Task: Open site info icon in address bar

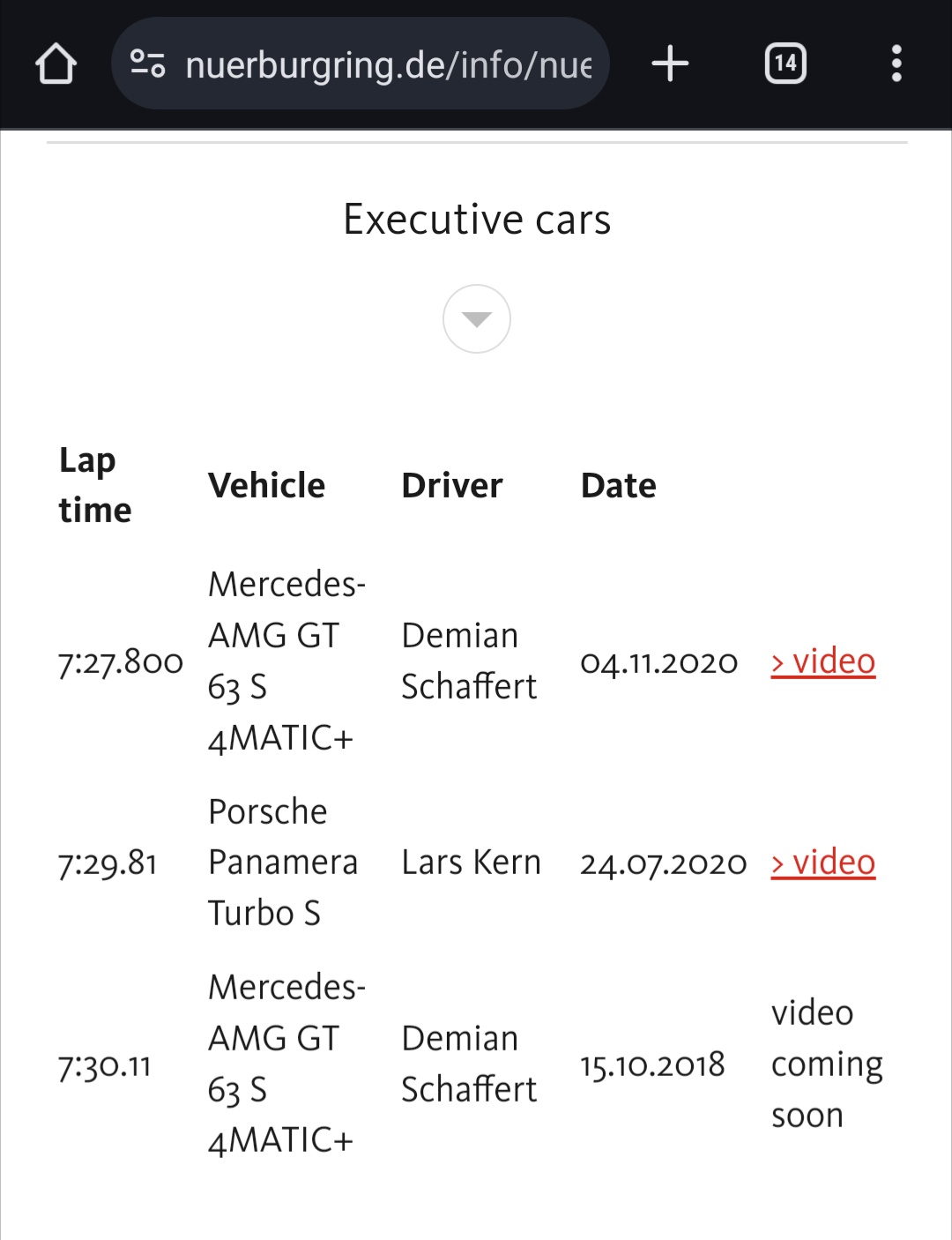Action: [147, 64]
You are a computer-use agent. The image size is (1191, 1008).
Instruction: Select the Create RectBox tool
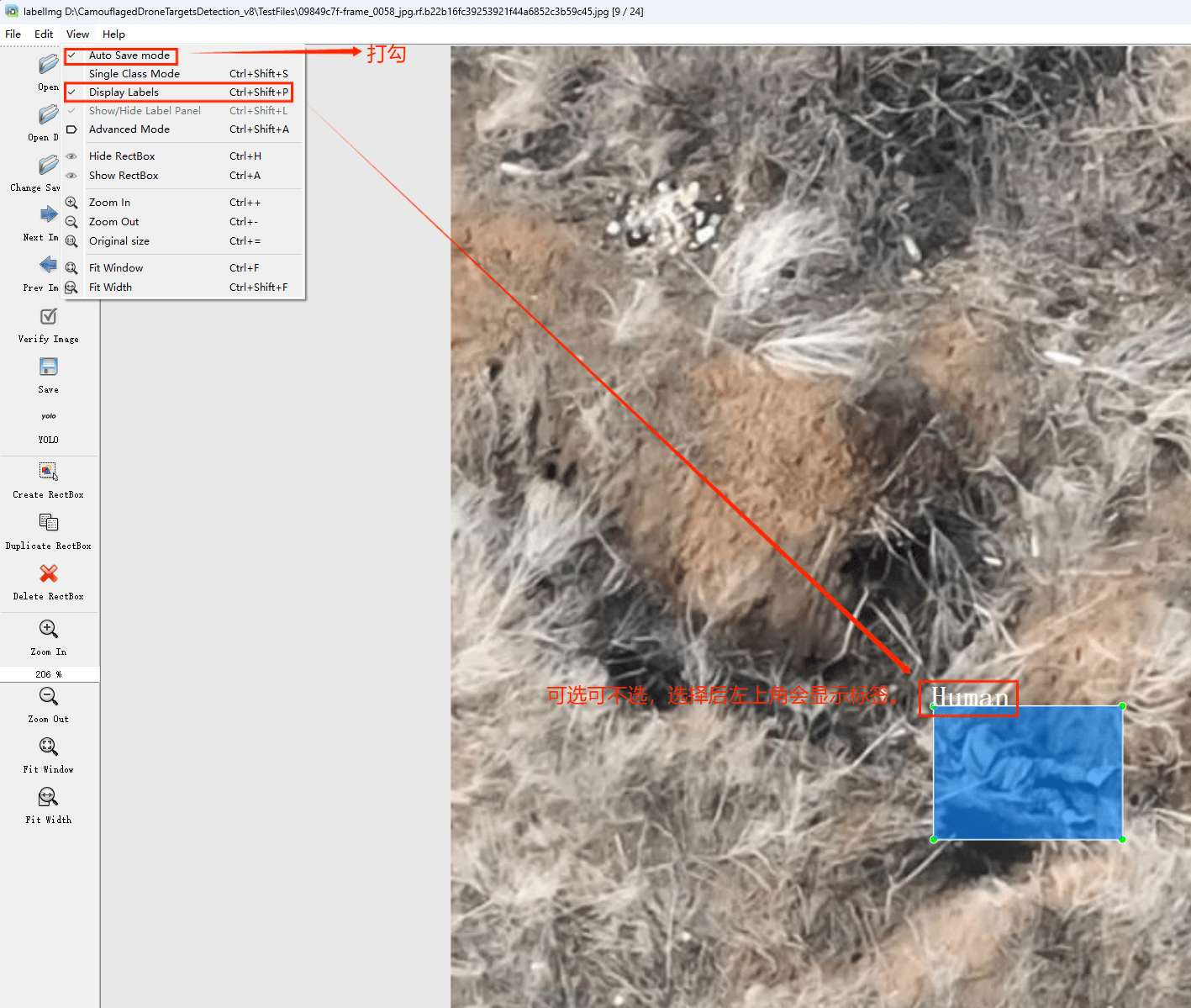[x=49, y=472]
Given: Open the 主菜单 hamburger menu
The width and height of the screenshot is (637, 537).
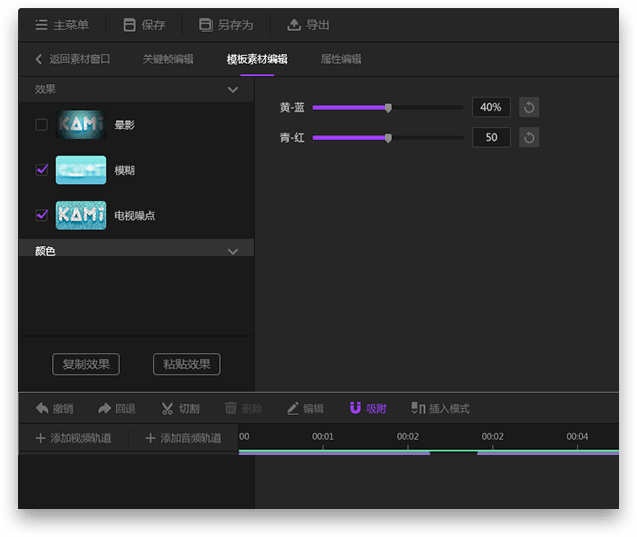Looking at the screenshot, I should (40, 24).
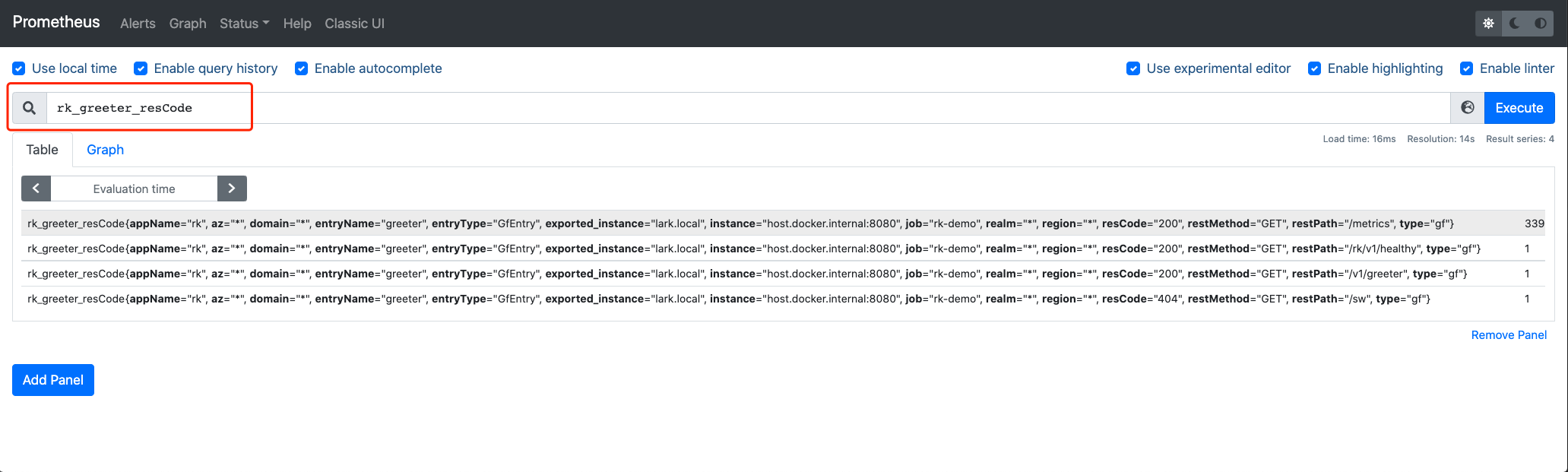
Task: Click the search magnifier icon
Action: point(29,108)
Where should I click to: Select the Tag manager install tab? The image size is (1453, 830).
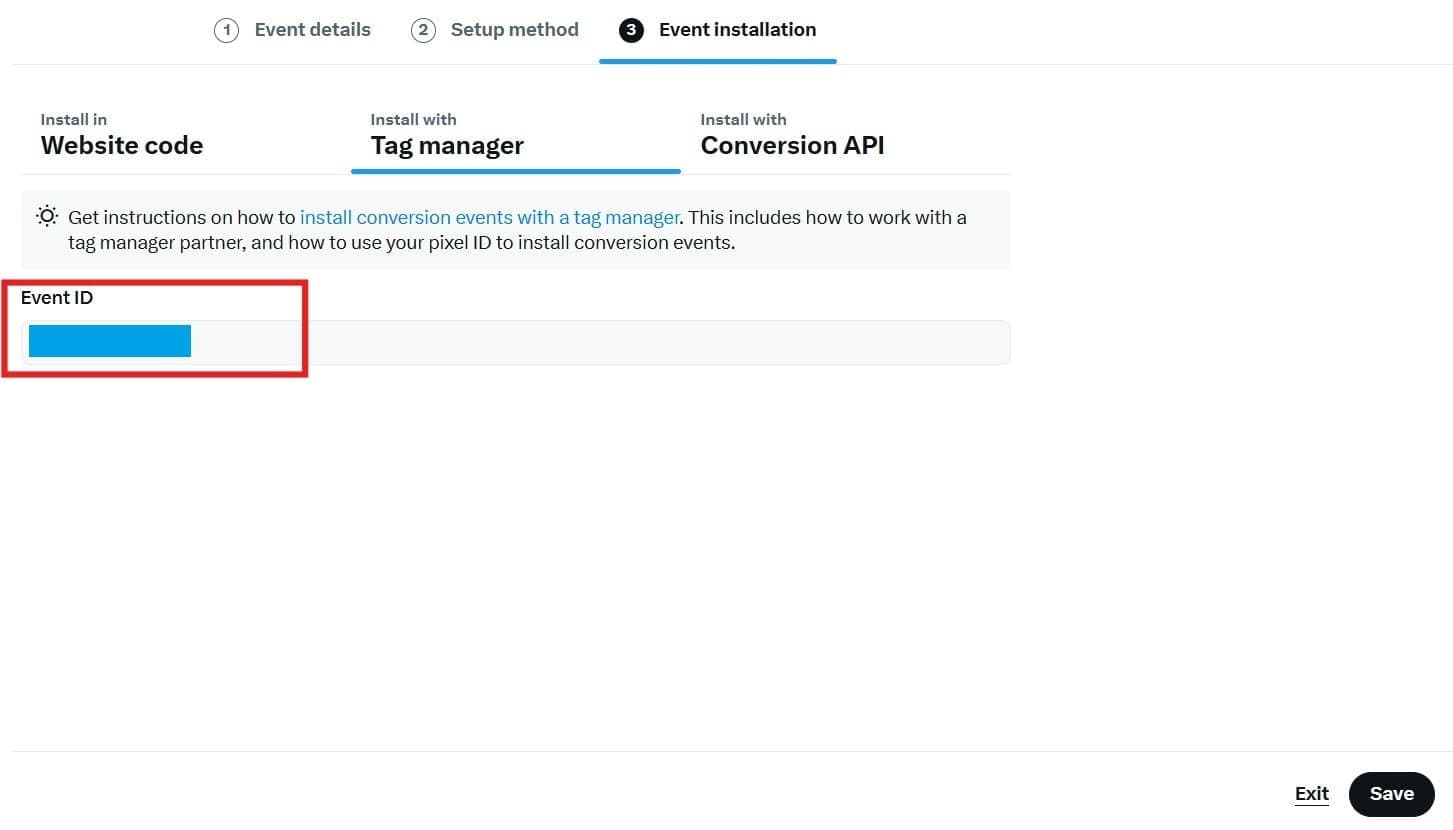pyautogui.click(x=447, y=145)
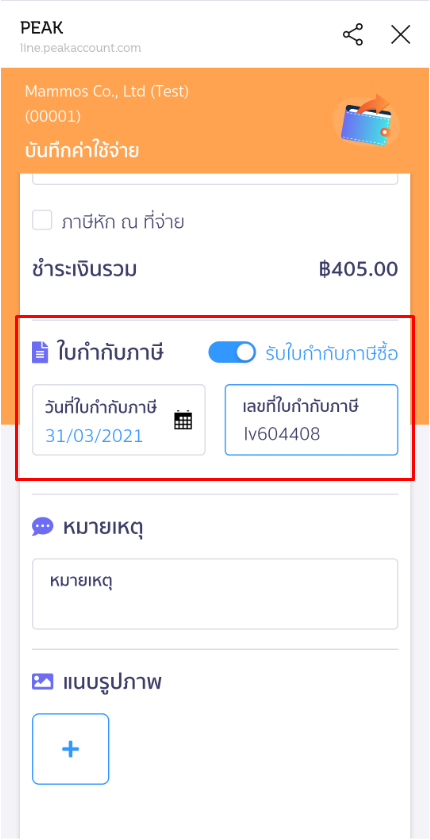Close the PEAK web view

[400, 34]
· · · · ·
The lines running from the one with "Where should I" to the close of the material above are to be retyped exactly; no picture is to be included.

Where should I click to: Select the Tag manager install tab? The image size is (1453, 830).
pyautogui.click(x=447, y=145)
Close the PEAK web view

[400, 34]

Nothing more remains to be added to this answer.